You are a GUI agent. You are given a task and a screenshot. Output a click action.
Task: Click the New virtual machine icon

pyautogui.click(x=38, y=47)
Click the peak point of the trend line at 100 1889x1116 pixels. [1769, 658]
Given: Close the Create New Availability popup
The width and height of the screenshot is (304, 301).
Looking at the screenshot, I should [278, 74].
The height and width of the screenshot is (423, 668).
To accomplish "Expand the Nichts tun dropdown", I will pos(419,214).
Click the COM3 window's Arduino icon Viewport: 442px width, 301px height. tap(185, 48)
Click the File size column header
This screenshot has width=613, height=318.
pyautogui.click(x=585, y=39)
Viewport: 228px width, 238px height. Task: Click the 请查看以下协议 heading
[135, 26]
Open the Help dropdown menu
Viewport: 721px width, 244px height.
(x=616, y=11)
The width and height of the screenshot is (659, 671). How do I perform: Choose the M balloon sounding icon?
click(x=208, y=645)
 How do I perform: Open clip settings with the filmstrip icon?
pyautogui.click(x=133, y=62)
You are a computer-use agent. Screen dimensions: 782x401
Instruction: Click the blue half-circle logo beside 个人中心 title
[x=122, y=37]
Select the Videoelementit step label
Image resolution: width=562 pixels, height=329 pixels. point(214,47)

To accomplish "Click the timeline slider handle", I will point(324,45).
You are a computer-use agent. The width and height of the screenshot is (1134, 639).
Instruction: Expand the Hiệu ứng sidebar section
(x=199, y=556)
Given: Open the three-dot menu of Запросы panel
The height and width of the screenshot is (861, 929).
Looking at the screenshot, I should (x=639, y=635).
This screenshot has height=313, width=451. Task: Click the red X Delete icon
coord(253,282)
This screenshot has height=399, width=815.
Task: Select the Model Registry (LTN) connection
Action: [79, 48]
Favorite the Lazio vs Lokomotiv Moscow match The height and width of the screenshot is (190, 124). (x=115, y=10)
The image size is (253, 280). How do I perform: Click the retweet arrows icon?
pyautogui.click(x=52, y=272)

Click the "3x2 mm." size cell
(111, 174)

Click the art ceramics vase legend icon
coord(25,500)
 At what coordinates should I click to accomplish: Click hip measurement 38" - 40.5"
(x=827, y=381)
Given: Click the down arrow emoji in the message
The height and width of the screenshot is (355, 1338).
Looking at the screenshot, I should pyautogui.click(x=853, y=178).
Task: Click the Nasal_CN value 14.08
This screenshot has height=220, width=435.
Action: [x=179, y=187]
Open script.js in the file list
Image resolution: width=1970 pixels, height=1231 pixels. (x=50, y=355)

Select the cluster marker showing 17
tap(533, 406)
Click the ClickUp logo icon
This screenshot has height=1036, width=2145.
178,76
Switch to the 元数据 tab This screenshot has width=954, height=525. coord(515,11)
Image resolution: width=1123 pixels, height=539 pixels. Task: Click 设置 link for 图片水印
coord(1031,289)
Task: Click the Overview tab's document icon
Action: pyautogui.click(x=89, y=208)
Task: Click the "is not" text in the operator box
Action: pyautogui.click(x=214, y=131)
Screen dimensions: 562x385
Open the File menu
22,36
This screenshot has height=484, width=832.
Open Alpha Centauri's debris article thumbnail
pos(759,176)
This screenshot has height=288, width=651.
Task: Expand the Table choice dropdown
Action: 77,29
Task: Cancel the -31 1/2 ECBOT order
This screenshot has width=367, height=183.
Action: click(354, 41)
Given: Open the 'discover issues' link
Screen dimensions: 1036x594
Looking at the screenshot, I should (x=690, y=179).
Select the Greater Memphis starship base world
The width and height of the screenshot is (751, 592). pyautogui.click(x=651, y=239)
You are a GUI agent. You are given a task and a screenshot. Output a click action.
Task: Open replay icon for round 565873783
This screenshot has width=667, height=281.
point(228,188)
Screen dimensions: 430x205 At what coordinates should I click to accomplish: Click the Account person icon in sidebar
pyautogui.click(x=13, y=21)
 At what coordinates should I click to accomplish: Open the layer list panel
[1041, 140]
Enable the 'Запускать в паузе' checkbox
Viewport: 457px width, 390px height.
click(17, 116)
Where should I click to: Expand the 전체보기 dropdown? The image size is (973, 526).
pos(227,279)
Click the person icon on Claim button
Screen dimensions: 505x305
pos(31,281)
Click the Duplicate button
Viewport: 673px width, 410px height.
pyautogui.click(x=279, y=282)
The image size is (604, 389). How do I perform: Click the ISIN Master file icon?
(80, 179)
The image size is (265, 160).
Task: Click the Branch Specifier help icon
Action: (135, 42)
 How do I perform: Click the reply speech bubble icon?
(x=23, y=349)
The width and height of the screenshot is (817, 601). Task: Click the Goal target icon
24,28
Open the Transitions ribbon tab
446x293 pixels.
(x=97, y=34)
============================================================
EXERCISE DIRECTIONS: Lay out all the lines above as a Markdown table with two columns, Row and Line, where Row holds a running number and Line holds the text. Leave out the blank lines.

FULL ANSWER:
| Row | Line |
|---|---|
| 1 | You are a GUI agent. You are given a task and a screenshot. Output a click action. |
| 2 | Task: Click the New virtual machine icon |
| 3 | pyautogui.click(x=38, y=47) |
| 4 | Click the peak point of the trend line at 100 1889x1116 pixels. [1769, 658] |
| 5 | Given: Close the Create New Availability popup |
| 6 | The width and height of the screenshot is (304, 301). |
| 7 | Looking at the screenshot, I should [278, 74]. |
| 8 | The height and width of the screenshot is (423, 668). |
| 9 | To accomplish "Expand the Nichts tun dropdown", I will pos(419,214). |
| 10 | Click the COM3 window's Arduino icon Viewport: 442px width, 301px height. tap(185, 48) |
| 11 | Click the File size column header |
| 12 | This screenshot has width=613, height=318. |
| 13 | pyautogui.click(x=585, y=39) |
| 14 | Viewport: 228px width, 238px height. Task: Click the 请查看以下协议 heading |
| 15 | [135, 26] |
| 16 | Open the Help dropdown menu |
| 17 | Viewport: 721px width, 244px height. |
| 18 | (x=616, y=11) |
| 19 | The width and height of the screenshot is (659, 671). How do I perform: Choose the M balloon sounding icon? |
| 20 | click(x=208, y=645) |
| 21 |  How do I perform: Open clip settings with the filmstrip icon? |
| 22 | pyautogui.click(x=133, y=62) |
| 23 | You are a computer-use agent. Screen dimensions: 782x401 |
| 24 | Instruction: Click the blue half-circle logo beside 个人中心 title |
| 25 | [x=122, y=37] |
| 26 | Select the Videoelementit step label |
| 27 | Image resolution: width=562 pixels, height=329 pixels. point(214,47) |
| 28 | To accomplish "Click the timeline slider handle", I will point(324,45). |
| 29 | You are a computer-use agent. The width and height of the screenshot is (1134, 639). |
| 30 | Instruction: Expand the Hiệu ứng sidebar section |
| 31 | (x=199, y=556) |
| 32 | Given: Open the three-dot menu of Запросы panel |
| 33 | The height and width of the screenshot is (861, 929). |
| 34 | Looking at the screenshot, I should (x=639, y=635). |
| 35 | This screenshot has height=313, width=451. Task: Click the red X Delete icon |
| 36 | coord(253,282) |
| 37 | This screenshot has height=399, width=815. |
| 38 | Task: Select the Model Registry (LTN) connection |
| 39 | Action: [79, 48] |
| 40 | Favorite the Lazio vs Lokomotiv Moscow match The height and width of the screenshot is (190, 124). (x=115, y=10) |
| 41 | The image size is (253, 280). How do I perform: Click the retweet arrows icon? |
| 42 | pyautogui.click(x=52, y=272) |
| 43 | Click the "3x2 mm." size cell |
| 44 | (111, 174) |
| 45 | Click the art ceramics vase legend icon |
| 46 | coord(25,500) |
| 47 |  At what coordinates should I click to accomplish: Click hip measurement 38" - 40.5" |
| 48 | (x=827, y=381) |
| 49 | Given: Click the down arrow emoji in the message |
| 50 | The height and width of the screenshot is (355, 1338). |
| 51 | Looking at the screenshot, I should pyautogui.click(x=853, y=178). |
| 52 | Task: Click the Nasal_CN value 14.08 |
| 53 | This screenshot has height=220, width=435. |
| 54 | Action: [x=179, y=187] |
| 55 | Open script.js in the file list |
| 56 | Image resolution: width=1970 pixels, height=1231 pixels. (x=50, y=355) |
| 57 | Select the cluster marker showing 17 |
| 58 | tap(533, 406) |
| 59 | Click the ClickUp logo icon |
| 60 | This screenshot has height=1036, width=2145. |
| 61 | 178,76 |
| 62 | Switch to the 元数据 tab This screenshot has width=954, height=525. coord(515,11) |
| 63 | Image resolution: width=1123 pixels, height=539 pixels. Task: Click 设置 link for 图片水印 |
| 64 | coord(1031,289) |
| 65 | Task: Click the Overview tab's document icon |
| 66 | Action: pyautogui.click(x=89, y=208) |
| 67 | Task: Click the "is not" text in the operator box |
| 68 | Action: pyautogui.click(x=214, y=131) |
| 69 | Screen dimensions: 562x385 |
| 70 | Open the File menu |
| 71 | 22,36 |
| 72 | This screenshot has height=484, width=832. |
| 73 | Open Alpha Centauri's debris article thumbnail |
| 74 | pos(759,176) |
| 75 | This screenshot has height=288, width=651. |
| 76 | Task: Expand the Table choice dropdown |
| 77 | Action: 77,29 |
| 78 | Task: Cancel the -31 1/2 ECBOT order |
| 79 | This screenshot has width=367, height=183. |
| 80 | Action: click(354, 41) |
| 81 | Given: Open the 'discover issues' link |
| 82 | Screen dimensions: 1036x594 |
| 83 | Looking at the screenshot, I should (x=690, y=179). |
| 84 | Select the Greater Memphis starship base world |
| 85 | The width and height of the screenshot is (751, 592). pyautogui.click(x=651, y=239) |
| 86 | You are a GUI agent. You are given a task and a screenshot. Output a click action. |
| 87 | Task: Open replay icon for round 565873783 |
| 88 | This screenshot has width=667, height=281. |
| 89 | point(228,188) |
| 90 | Screen dimensions: 430x205 At what coordinates should I click to accomplish: Click the Account person icon in sidebar |
| 91 | pyautogui.click(x=13, y=21) |
| 92 |  At what coordinates should I click to accomplish: Open the layer list panel |
| 93 | [1041, 140] |
| 94 | Enable the 'Запускать в паузе' checkbox |
| 95 | Viewport: 457px width, 390px height. |
| 96 | click(17, 116) |
| 97 | Where should I click to: Expand the 전체보기 dropdown? The image size is (973, 526). |
| 98 | pos(227,279) |
| 99 | Click the person icon on Claim button |
| 100 | Screen dimensions: 505x305 |
| 101 | pos(31,281) |
| 102 | Click the Duplicate button |
| 103 | Viewport: 673px width, 410px height. |
| 104 | pyautogui.click(x=279, y=282) |
| 105 | The image size is (604, 389). How do I perform: Click the ISIN Master file icon? |
| 106 | (80, 179) |
| 107 | The image size is (265, 160). |
| 108 | Task: Click the Branch Specifier help icon |
| 109 | Action: (135, 42) |
| 110 |  How do I perform: Click the reply speech bubble icon? |
| 111 | (x=23, y=349) |
| 112 | The width and height of the screenshot is (817, 601). Task: Click the Goal target icon |
| 113 | 24,28 |
| 114 | Open the Transitions ribbon tab |
| 115 | 446x293 pixels. |
| 116 | (x=97, y=34) |